December 2013’s EOF, titled “Mars Needs Women”, visited an interesting fact: that the male/female ratio among Linux Journal readers, and Linux kernel developers, is so lopsided (male high, female low) that graphing it would produce a near-vertical line.
I was hoping the piece would invite a Linux hacker on the female side of that graph to step up and move the conversation forward. And sure enough, here we have Susan Sons aka @HedgeMage. Read on.—Doc Searls
Yep, I said “girls”. Since men were once boys, but women sprang from the head of Zeus full-grown and fighting like modern-day Athenas, you can start flaming me now for using that nasty word…unless you’d like to see the industry through the eyes of a girl who grew up to be a woman in the midst of a loose collection of open-source communities.

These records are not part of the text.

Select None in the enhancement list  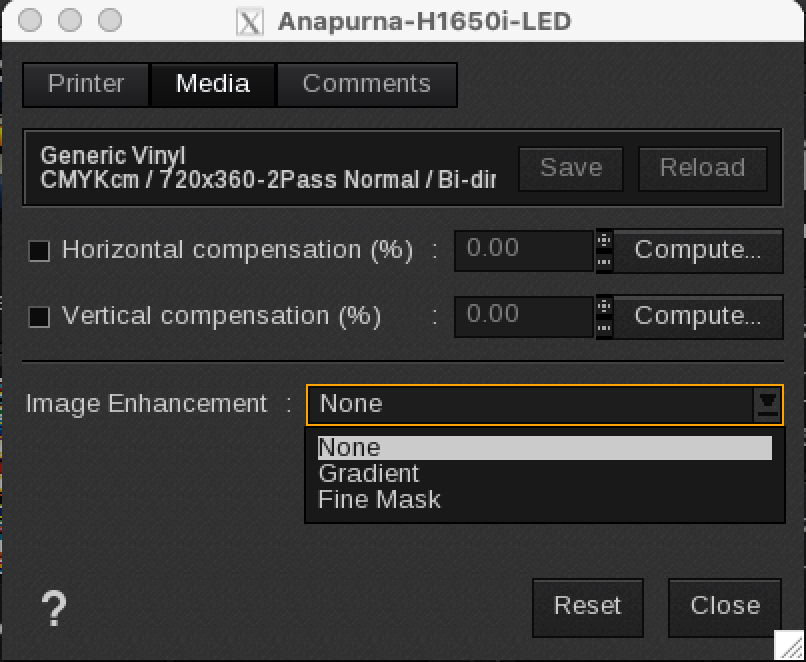click(x=349, y=448)
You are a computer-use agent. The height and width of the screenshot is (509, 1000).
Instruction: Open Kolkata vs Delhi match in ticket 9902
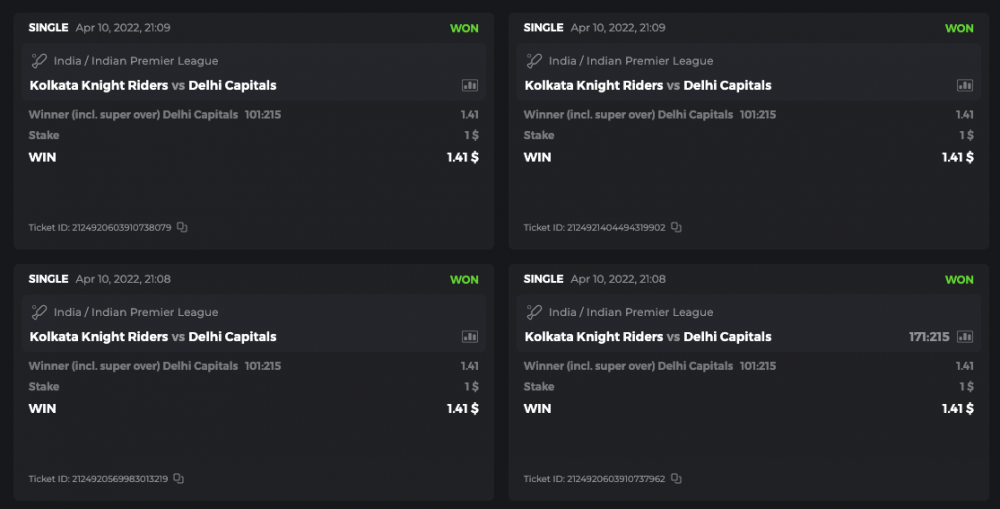pyautogui.click(x=648, y=86)
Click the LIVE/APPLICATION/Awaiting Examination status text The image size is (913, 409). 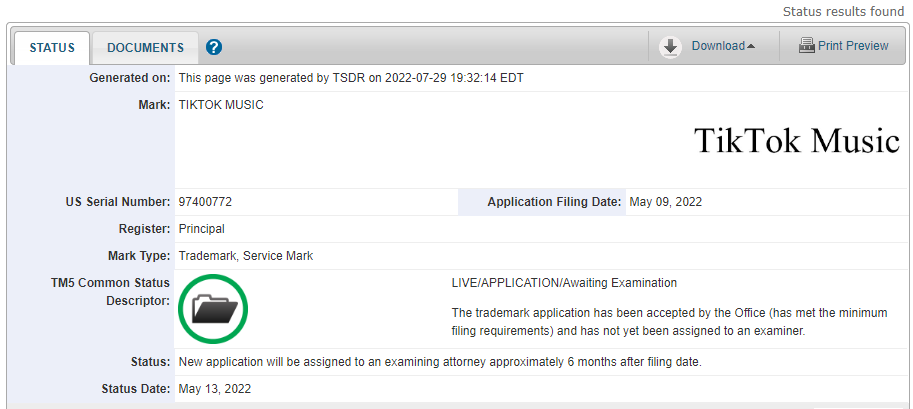coord(564,283)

Looking around at the hackers I know, the great ones started before puberty. Even if they lacked computers, they were taking apart alarm clocks, repairing pencil sharpeners or tinkering with ham radios. Some of them built pumpkin launchers or LEGO trains. I started coding when I was six years old, sitting in my father’s basement office, on the machine he used to track inventory for his repair service. After a summer of determined trial and error, I’d managed to make some gorillas throw things other than exploding bananas. It felt like victory!
When I was 12, I got my hands on a Slackware disk and installed it on my computer—a Christmas gift from my parents in an especially good year for my dad’s company—and I found a bug in a program. The program was in C, a language I’d never seen. I found my way onto IRC and explained the predicament: what was happening, how to reproduce it and where I thought I’d found the problem.
I was pretty clueless then—I hadn’t even realized that the reason I couldn’t read the code well was that there was more than one programming language in the world—but the channel denizens pointed me to the project’s issue tracker, explained its purpose and helped me file my first bug report.